On the 10th anniversary of my documentary Nightmare in Paradise, I crossed the border from Afghanistan into the tribal area of Pakistan and was kidnapped by the Taliban. Suddenly I was in a position where the question of whether the media should be alerted was of immediate and poignant relevance. I was kept in a dark room for three months, high in the mountains in Bajaur. During that time I suffered from malnutrition and dysentery and lost two stone in weight. Three of my teeth dropped out and two cracked from lack of vitamin D.

The only thing my Afghan translator and I had to keep our spirits up was a small radio. For the first few weeks we would listen to the BBC World Service, hoping to hear news of our capture. As every news bulletin came and went – and there are a lot of them in a day – our hopes faded a little more as still no mention of us was made. I had been a journalist for 20 years. How many journalists do you have to know before you make the news when you're kidnapped?

After six weeks I knew that something was up – there must have been a news blackout. In the end I was freed, and I later learnt that Channel 4, for whom I was working at the time, had been told by our captors that we would be killed if news of our capture got out. They had carefully overseen the news blackout, and I am alive to tell the tale. My own experience contradicts the stories of Kim Housego, Terry Waite and Alan Johnston, but what I learnt during my experience is that when you're tied up in a Taliban cave, cut off from the world, your only hope is that others are working to get you out. It can be a crushing experience to feel nobody cares. I was praying that one journalist would break the news blackout.

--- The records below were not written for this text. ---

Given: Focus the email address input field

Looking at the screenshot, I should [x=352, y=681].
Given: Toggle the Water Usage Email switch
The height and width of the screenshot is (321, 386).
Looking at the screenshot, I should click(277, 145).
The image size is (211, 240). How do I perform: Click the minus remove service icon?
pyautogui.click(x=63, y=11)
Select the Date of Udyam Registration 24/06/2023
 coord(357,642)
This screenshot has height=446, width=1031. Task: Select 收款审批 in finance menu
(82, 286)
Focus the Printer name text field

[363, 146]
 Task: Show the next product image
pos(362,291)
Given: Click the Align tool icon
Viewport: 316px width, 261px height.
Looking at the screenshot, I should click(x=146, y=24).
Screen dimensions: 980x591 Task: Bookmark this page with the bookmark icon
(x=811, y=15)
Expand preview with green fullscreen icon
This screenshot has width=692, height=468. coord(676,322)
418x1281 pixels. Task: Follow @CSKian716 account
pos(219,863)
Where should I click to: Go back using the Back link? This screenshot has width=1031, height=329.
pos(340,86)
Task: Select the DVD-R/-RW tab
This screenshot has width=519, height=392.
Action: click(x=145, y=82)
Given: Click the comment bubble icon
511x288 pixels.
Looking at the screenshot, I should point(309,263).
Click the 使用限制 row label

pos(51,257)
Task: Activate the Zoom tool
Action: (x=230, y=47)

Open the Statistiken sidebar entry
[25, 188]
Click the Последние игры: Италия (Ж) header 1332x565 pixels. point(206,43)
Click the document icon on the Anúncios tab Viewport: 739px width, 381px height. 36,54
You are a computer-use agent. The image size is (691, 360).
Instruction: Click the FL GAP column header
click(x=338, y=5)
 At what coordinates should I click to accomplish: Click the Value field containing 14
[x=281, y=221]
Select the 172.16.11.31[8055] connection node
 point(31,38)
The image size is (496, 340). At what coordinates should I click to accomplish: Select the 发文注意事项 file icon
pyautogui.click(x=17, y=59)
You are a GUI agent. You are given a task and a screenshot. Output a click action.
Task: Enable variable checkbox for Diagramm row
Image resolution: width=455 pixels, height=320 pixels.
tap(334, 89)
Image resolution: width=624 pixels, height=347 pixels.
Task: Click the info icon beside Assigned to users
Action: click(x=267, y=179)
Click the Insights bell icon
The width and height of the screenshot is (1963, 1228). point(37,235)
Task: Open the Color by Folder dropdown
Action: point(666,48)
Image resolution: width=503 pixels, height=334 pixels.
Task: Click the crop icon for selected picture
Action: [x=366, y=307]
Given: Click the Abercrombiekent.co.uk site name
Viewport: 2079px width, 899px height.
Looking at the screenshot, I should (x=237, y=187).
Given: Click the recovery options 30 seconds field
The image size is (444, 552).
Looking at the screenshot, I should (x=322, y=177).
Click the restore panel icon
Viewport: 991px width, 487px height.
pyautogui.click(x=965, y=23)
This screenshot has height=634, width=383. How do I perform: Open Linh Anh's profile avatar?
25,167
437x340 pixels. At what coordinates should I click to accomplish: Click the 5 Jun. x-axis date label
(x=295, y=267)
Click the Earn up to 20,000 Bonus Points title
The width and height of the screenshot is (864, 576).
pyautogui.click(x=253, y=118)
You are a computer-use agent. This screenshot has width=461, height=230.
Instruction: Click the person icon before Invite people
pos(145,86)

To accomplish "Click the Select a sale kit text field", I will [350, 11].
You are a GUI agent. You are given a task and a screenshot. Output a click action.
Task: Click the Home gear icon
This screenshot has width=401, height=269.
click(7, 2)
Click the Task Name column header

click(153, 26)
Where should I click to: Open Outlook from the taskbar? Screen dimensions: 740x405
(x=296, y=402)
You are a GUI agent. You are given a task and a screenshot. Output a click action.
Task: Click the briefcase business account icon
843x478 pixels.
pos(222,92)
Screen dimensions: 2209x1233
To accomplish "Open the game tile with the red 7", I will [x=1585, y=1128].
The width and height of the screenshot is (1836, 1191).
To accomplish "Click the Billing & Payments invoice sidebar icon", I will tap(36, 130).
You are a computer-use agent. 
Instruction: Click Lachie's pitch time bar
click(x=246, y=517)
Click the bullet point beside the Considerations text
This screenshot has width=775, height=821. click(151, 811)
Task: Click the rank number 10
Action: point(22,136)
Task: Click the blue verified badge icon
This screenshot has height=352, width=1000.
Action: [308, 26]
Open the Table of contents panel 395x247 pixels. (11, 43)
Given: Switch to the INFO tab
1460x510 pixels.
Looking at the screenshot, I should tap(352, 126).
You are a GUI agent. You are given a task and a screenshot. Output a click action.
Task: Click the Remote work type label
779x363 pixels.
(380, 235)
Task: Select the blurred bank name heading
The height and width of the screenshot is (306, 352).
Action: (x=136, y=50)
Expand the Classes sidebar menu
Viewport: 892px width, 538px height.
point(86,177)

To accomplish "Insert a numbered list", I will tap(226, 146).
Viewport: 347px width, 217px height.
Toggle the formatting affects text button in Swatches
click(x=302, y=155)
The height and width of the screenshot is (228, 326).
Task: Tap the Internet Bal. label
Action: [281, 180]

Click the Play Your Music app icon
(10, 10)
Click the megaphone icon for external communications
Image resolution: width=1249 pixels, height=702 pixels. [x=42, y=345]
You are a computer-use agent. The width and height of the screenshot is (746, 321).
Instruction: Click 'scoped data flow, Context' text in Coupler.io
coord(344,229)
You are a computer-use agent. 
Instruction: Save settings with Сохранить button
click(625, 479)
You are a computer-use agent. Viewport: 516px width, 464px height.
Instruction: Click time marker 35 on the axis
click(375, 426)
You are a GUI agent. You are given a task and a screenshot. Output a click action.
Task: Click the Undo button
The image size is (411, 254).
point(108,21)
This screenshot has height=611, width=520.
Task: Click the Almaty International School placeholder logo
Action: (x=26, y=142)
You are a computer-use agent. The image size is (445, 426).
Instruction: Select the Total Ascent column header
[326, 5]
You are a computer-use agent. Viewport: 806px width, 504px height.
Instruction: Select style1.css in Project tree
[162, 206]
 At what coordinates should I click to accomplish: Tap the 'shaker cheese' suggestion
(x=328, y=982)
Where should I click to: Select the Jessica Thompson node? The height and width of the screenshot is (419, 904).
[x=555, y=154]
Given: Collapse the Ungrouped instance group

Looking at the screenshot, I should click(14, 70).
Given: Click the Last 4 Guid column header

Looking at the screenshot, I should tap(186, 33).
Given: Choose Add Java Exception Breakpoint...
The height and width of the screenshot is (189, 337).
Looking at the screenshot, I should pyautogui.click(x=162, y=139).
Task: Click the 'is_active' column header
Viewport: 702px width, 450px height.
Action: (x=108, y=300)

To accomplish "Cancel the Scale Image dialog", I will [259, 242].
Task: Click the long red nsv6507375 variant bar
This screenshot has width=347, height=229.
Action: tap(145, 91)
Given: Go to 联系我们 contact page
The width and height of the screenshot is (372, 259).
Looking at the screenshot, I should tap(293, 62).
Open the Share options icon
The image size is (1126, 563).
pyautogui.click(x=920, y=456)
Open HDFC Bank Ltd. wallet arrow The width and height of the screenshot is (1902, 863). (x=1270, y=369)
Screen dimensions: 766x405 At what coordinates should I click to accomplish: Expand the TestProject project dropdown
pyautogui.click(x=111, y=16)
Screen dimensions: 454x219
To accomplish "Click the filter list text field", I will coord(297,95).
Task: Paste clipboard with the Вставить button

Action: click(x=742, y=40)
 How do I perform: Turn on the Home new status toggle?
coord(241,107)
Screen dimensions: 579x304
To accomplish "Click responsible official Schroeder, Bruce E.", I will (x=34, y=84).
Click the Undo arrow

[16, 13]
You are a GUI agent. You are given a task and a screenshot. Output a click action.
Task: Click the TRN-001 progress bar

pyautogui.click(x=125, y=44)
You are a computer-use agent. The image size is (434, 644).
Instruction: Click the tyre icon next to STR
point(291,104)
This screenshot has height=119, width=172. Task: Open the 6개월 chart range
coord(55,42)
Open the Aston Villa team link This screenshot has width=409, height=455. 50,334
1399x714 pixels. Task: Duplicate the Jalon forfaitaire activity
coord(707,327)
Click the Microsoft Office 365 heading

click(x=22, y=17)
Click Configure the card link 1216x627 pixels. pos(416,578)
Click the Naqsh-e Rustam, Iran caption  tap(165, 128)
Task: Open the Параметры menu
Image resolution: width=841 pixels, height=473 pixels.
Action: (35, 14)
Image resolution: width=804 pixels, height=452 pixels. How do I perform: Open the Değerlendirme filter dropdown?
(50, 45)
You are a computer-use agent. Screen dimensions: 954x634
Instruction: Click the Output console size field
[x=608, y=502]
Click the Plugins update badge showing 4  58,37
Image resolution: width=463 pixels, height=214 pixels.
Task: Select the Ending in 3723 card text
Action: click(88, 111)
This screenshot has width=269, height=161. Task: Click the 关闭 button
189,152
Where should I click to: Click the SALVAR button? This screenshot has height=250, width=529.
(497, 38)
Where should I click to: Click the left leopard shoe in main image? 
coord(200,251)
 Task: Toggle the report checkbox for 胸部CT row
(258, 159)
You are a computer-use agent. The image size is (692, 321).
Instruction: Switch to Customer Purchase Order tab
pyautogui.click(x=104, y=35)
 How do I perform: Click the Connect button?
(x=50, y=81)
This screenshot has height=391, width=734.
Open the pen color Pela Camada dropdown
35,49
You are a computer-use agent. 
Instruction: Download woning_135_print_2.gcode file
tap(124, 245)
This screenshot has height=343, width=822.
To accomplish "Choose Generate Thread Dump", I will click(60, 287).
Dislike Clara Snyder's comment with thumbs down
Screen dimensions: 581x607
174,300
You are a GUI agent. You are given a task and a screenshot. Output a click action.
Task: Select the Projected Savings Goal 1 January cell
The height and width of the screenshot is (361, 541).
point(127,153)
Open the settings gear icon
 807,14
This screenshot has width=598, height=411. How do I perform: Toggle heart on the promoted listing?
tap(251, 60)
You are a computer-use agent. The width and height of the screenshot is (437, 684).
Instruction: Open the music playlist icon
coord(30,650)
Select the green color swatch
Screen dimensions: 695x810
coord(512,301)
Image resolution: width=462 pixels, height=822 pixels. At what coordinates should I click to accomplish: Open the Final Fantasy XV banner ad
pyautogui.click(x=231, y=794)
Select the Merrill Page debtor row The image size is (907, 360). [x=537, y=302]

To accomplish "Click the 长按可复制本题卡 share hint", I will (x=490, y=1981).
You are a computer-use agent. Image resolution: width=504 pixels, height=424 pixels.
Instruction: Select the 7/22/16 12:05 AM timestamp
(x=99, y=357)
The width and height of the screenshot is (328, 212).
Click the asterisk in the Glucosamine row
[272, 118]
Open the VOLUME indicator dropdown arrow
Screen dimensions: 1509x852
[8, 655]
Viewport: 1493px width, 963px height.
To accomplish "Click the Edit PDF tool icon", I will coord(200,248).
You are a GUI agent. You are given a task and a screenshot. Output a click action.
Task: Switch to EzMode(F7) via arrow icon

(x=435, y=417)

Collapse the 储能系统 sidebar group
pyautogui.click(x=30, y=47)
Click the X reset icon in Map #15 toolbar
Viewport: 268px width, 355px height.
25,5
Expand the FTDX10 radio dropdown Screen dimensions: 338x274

As I now know, a lot was going on behind the scenes. As soon as I was captured, the whole FCO machinery swung into action, with cabinet-level meetings between the Foreign Office, the RAF, the military and the secret service. Special forces were on standby to rescue me at a moment's notice. It is quite heartening as a mere citizen to learn you have been discussed in Cobra meetings.

The Foreign Office has changed a lot since those kidnappings in Kashmir in the mid-1990s. Back then there was a degree of complacency, and a belief that the usual negotiating techniques that had been used with the IRA and other terrorist groups would work with Islamist groups. When I made my film in 1997, Islamist terrorism was in its infancy. But since 11 September, the Foreign Office has undergone a radical change in its approach to Islamist threats to Britons abroad.

One of the problems for negotiators in the case of Peter Moore, the computer expert kidnapped in May 2007 in Iraq, has been a confusion in not knowing whether they are talking to the right Islamist group. It is difficult for a government to have channels with the enemy groups they are supposed to be fighting. This was also initially a problem for those involved in negotiating my release; it was thanks to journalists with terrorist contacts that a dialogue could be opened with my captors.

The Foreign Office's modus operandi is still to let on as little as possible, even to the families of hostages. The difference is that these days, even if it might seem as if nothing is happening, they will be going to extreme lengths to get you out. Those on the outside, even family members, shouldn't jump to conclusions. My family thought the authorities were doing nothing and found the hardest thing was the not knowing what was happening. With me the strategy worked, but ultimately when dealing with extremists you can never be sure.